#### [TASK STATEMENT]
The answer must consist solely of the lines below starting at the one containing "1280x800 pixels." and ending at the one containing "the Новости и", repeated exactly, with both ends included and all pictures omitted.

#### [GIVEN ENTRIES]
[Start of section]
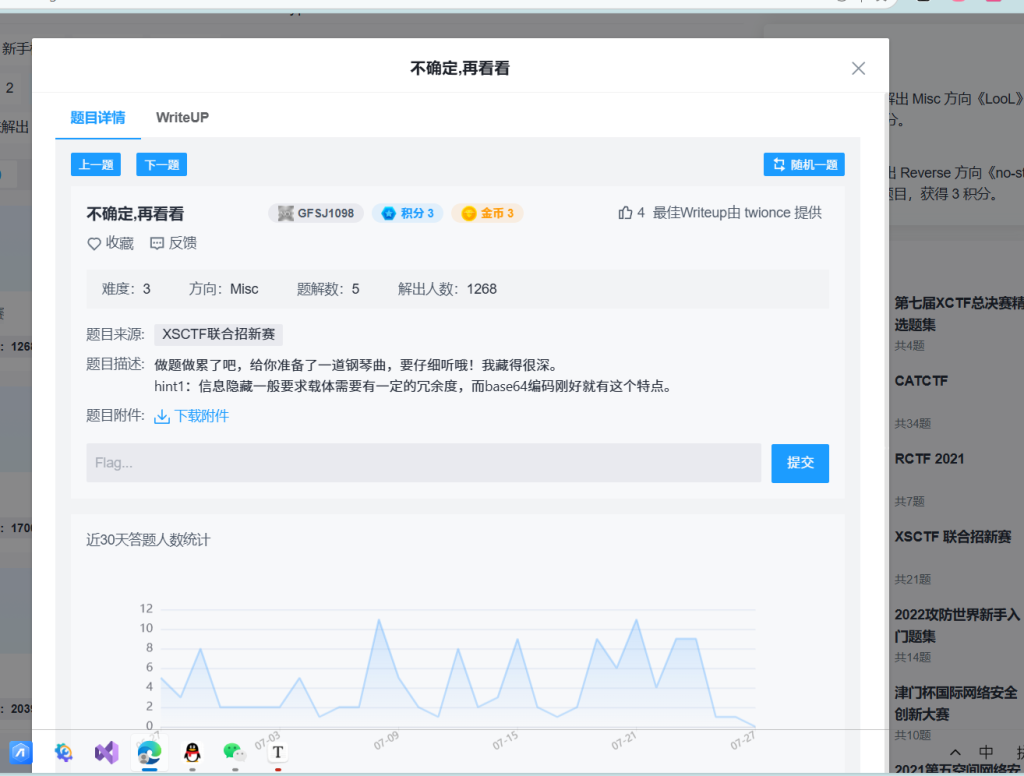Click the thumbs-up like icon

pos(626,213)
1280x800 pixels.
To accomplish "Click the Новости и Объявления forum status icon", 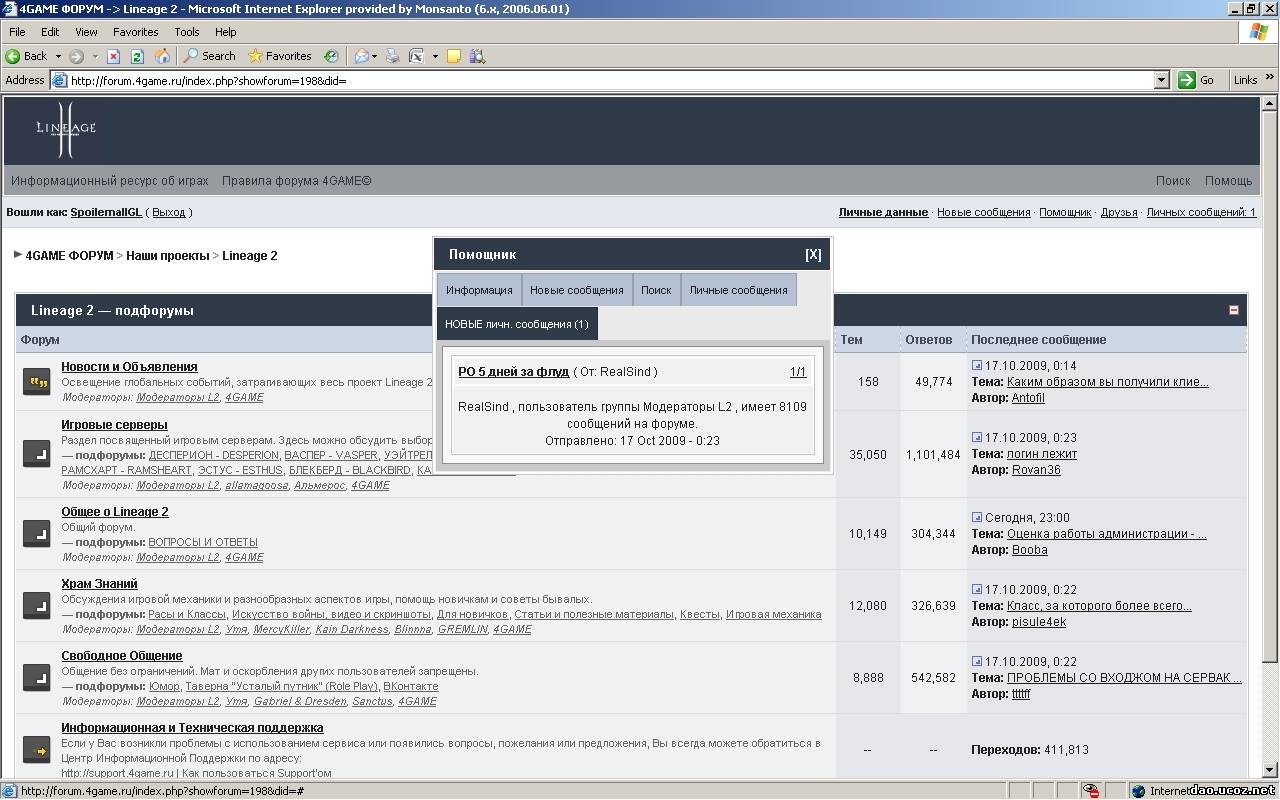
[End of section]
[Start of section]
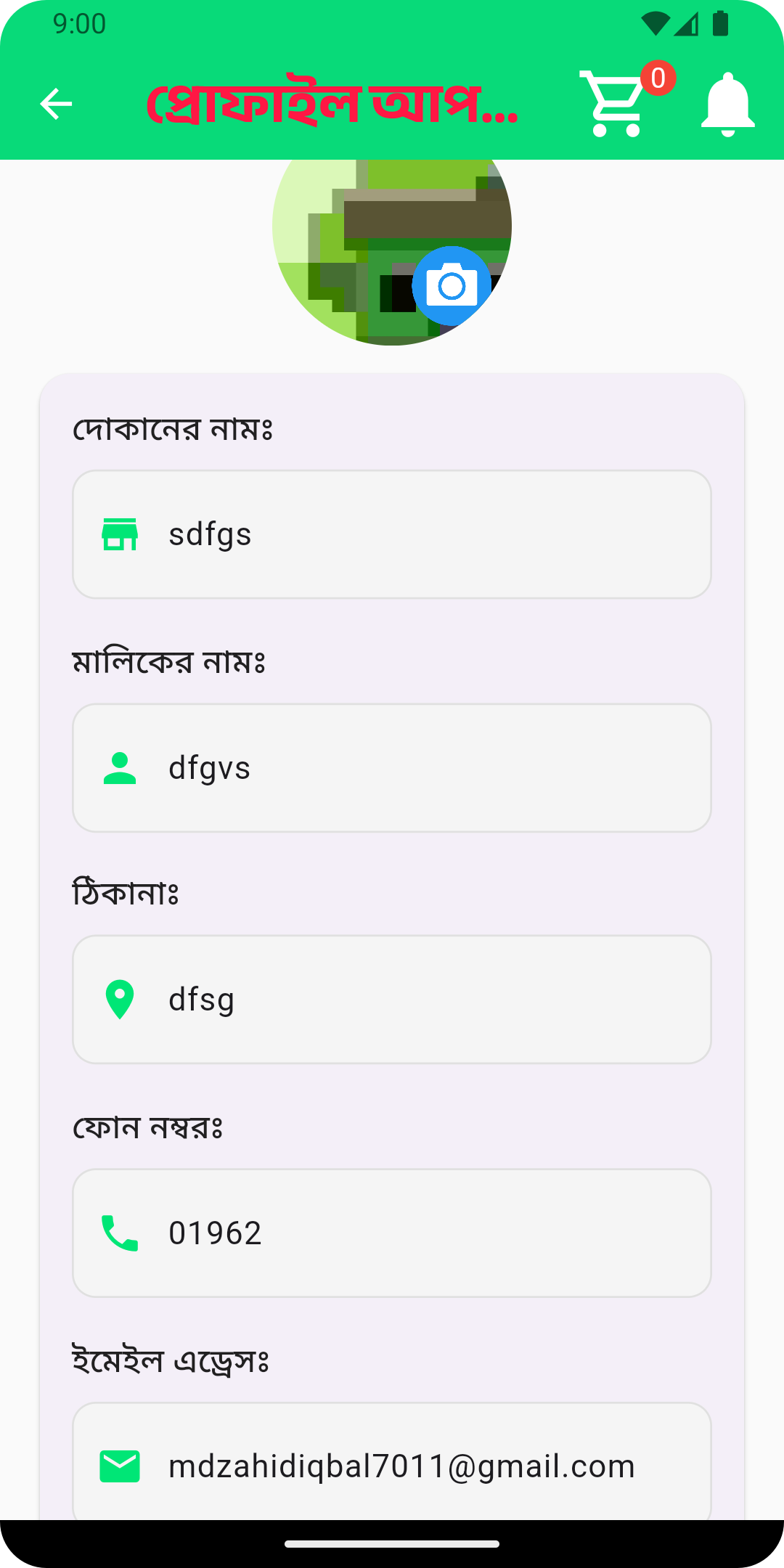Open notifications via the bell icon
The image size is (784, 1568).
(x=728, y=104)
[End of section]
#### [THE ANSWER]
1280x800 pixels.
To accomplish "Click the Новости и Объявления forum status icon", 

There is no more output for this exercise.